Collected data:
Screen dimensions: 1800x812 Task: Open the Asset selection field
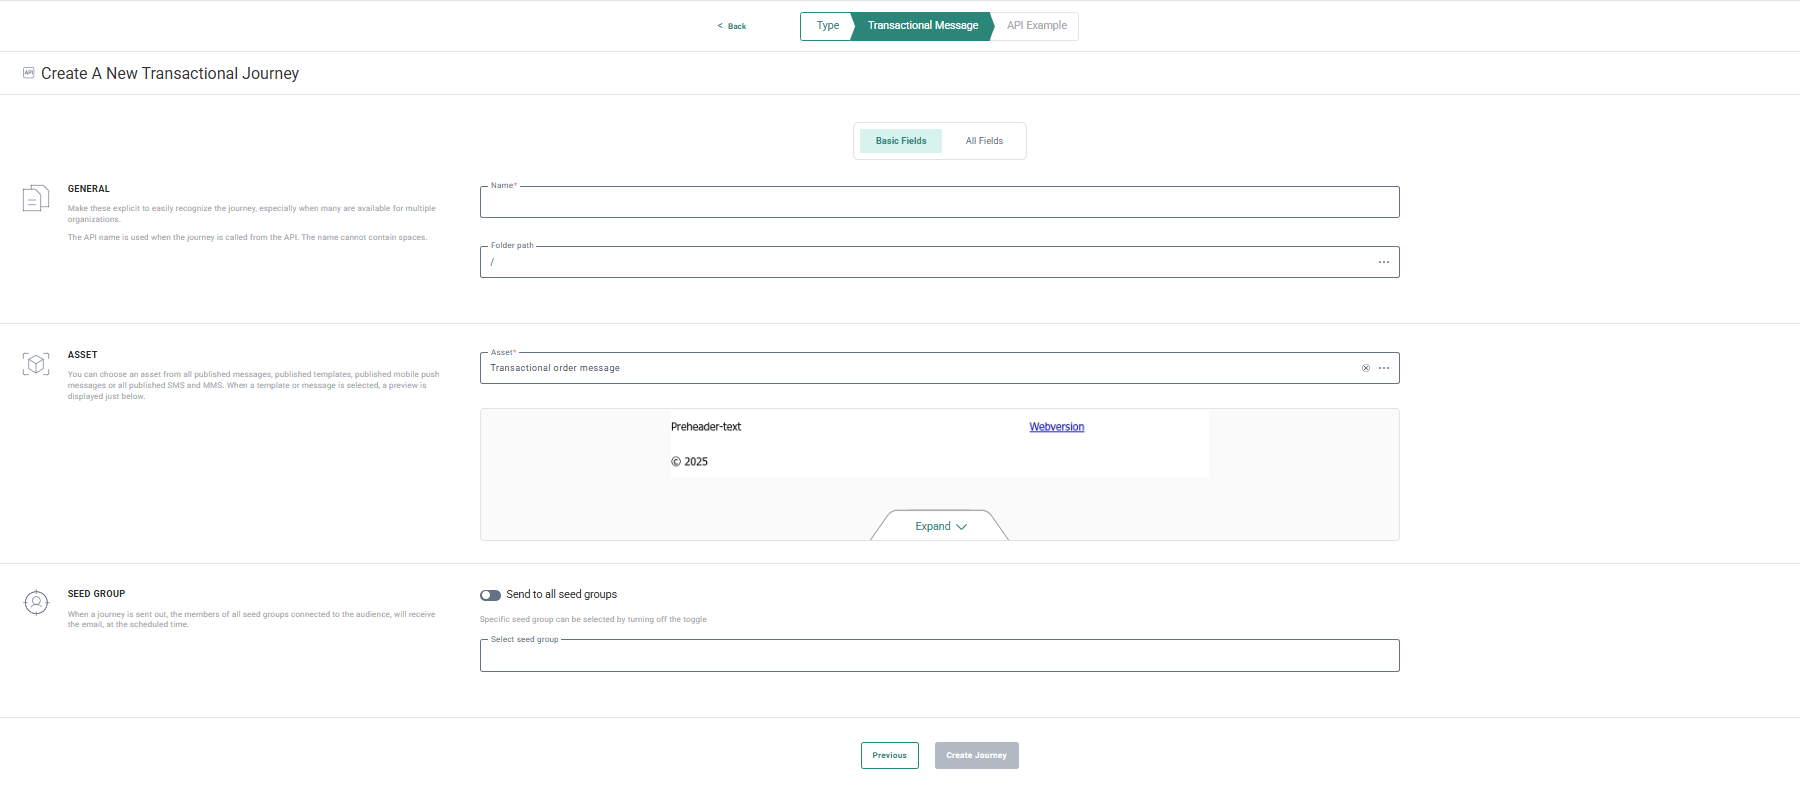[920, 368]
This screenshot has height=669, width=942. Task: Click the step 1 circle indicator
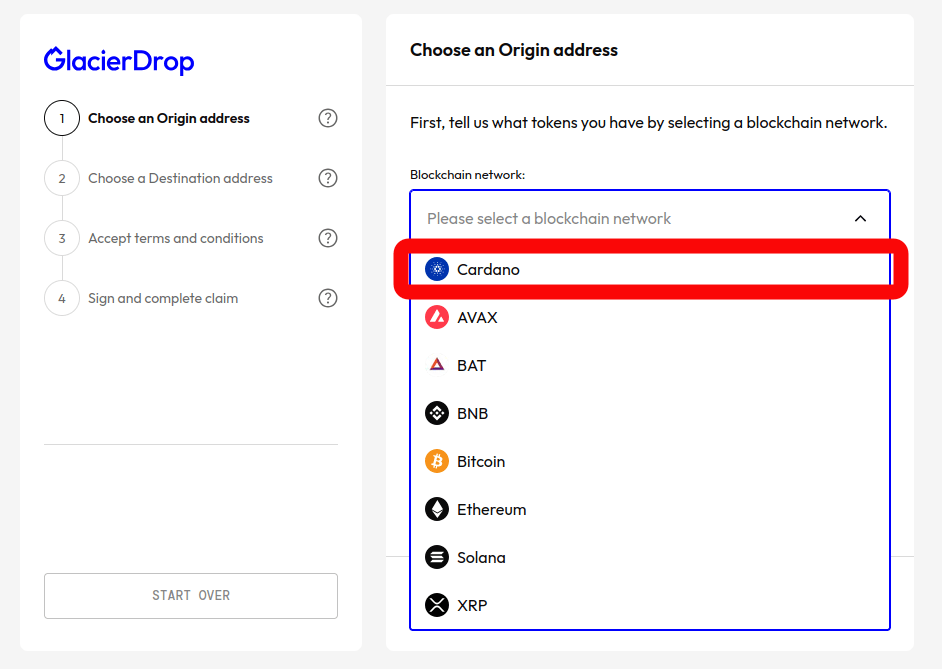coord(62,118)
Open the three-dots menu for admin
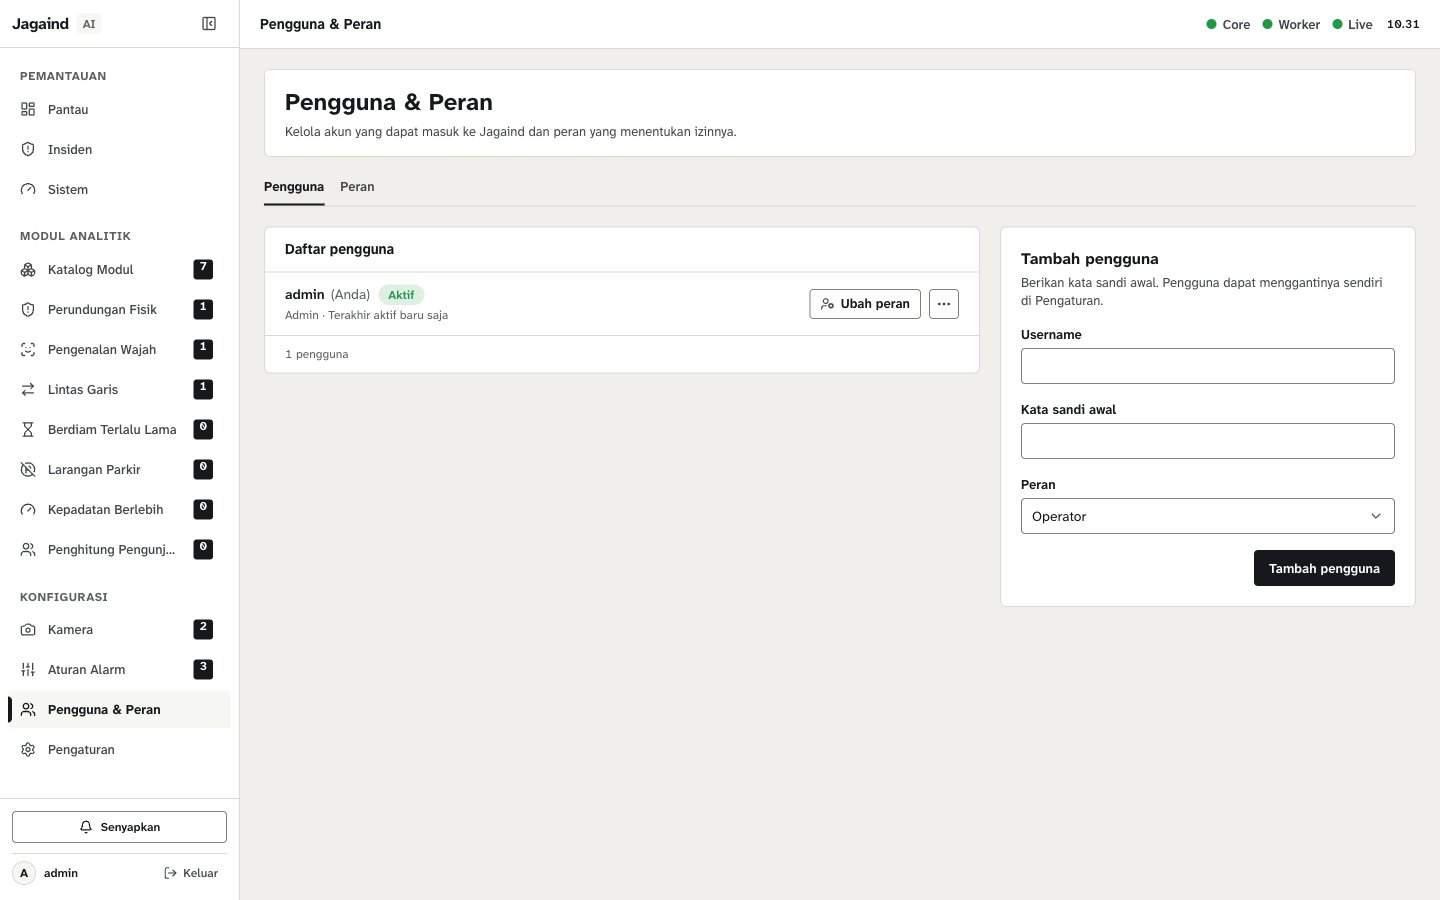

* Task directions: Leave every picture out. Retype the remaining data exactly.

* Answer space:
Screen dimensions: 1800x812 Task: Open the Asset selection field
[920, 368]
This screenshot has height=669, width=942. Task: Click the step 1 circle indicator
coord(62,118)
Open the three-dots menu for admin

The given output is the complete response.